Rimaniamo a bocca asciutta, però.
Entrare in cinquina è difficilissimo, e ve lo dice uno che la campagna l’ha fatta, con Paolo Sorrentino, in prima persona: non avevamo Weinstein per La grande bellezza, ma Janus Film, che non ha versato un centesimo.

Youth prese una nomination per la canzone,  Il Divo per il make-up: non si discute la vostra fortuna, ma i colleghi?
Quel che mi sento di rimproverare è la campagna Oscar: molti candidati a film straniero dopo La grande bellezza non l’hanno fatta, non una vera e propria. E serve.
Ci spieghi.
Io e Paolo da settembre 2013 a marzo 2014 passammo negli Usa almeno quindici giorni al mese. Tutte le sere non abbiamo fatto altro: proiezioni, domande del pubblico, cene che gli estimatori de La grande bellezza offrivano ai votanti, per creare simpatia e affezione.
Un lavoraccio.
Una sera stavamo a New York, nevicava, avevamo già fatto quattro Q&A (dibattito post film), ne avevamo un quinto alle 21.30 al Lincoln Plaza. Paolo non ce la faceva più, voleva andare a riposare, chiamai la nostra pr per disdire: “Ok, possiamo annullare, certo, ci sono dodici votanti prenotati”. Riferii a Paolo, non batté ciglio: “Andiamo”. Era un lavoro, e ce l’eravamo promesso: “Nessun rimpianto”. Janus voleva farci uscire a gennaio, io pretesi novembre: “Altrimenti strappo il contratto”. È andata bene. Anche Il traditore di Bellocchio avrebbe potuto, se il distributore Sony Classics non avesse preferito puntare su Almodóvar. Ma…
Che cosa, Giuliano?
Siamo fighissimi noi italiani, non condivido il pessimismo.
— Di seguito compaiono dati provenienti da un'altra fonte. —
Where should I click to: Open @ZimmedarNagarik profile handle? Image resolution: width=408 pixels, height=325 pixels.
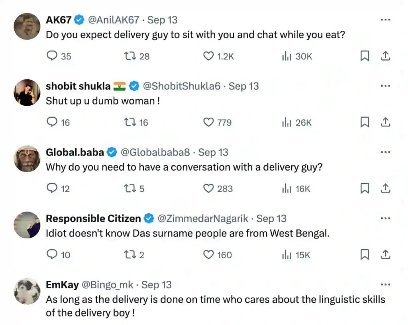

Nondimeno l’unico regista di cui si sia parlato a questi Oscar è Fellini.
Il nostro passato ci condiziona tantissimo. Tutta la vita, produttori, attori e sceneggiatori, ci sentiamo dire: “Eh, ma Ponti; eh, ma Sordi; eh, ma Age e Scarpelli”. Non siamo dei nani sulle spalle dei giganti, i giganti li abbiamo sulle palle.
Soluzione?
Fregarsene dei giganti, sicché i nostri film abbiano maggiore libertà. Ovvio, servirebbe meno fuoco amico: in casa La grande bellezza lo hanno massacrato, solo dopo l’Oscar abbiamo sentito “in fondo, non è malaccio”. Giudicateci per quello che siamo, non per quello che non possiamo – né vogliamo – essere.
Fellini lo ha citato lo stesso Sorrentino nei ringraziamenti per l’Academy…
Sì, ma anche Maradona, Scorsese e i Talking Heads.
Giuliano, ce l’ha forse con la stampa?
Abbiamo Paolo, Garrone, Guadagnino, Pietro Marcello, i D’Innocenzo e che facciamo, ci spariamo addosso da soli?! Non c’è un moto d’orgoglio.
Dunque?
Sicilian Ghost Story di Piazza e Grassadonia è andato ovunque, ricevendo critiche entusiaste: la stampa nostrana lo ha linciato. Fate uno sforzo pure voi critici.
Che c’è dietro il culto dei giganti del passato?
Una tradizione straordinaria, che affonda nel Neorealismo, quindi Rosi e parzialmente Petri: chi si scosta dal realismo, chi scarta da De Sica e Rossellini viene colpito, vedi Sorrentino, vedi Grassadonia e Piazza, vedi La doppia ora, il thriller parapsicologico di Giuseppe Capotondi a Venezia 2009, e vedi Favolacce dei D’Innocenzo. Urge aprirsi, accettare di rimanere spiazzati. Dimenticavo, Perfetti sconosciuti: ha conquistato il mondo.
Tutti uomini: le donne le dimentica o che?
Tre volte a Cannes, con due premi, Alice Rohrwacher è ormai al livello di Sorrentino, Garrone e Guadagnino. Francesca Mazzoleni si farà, ecco forse c’è già Susanna Nicchiarelli.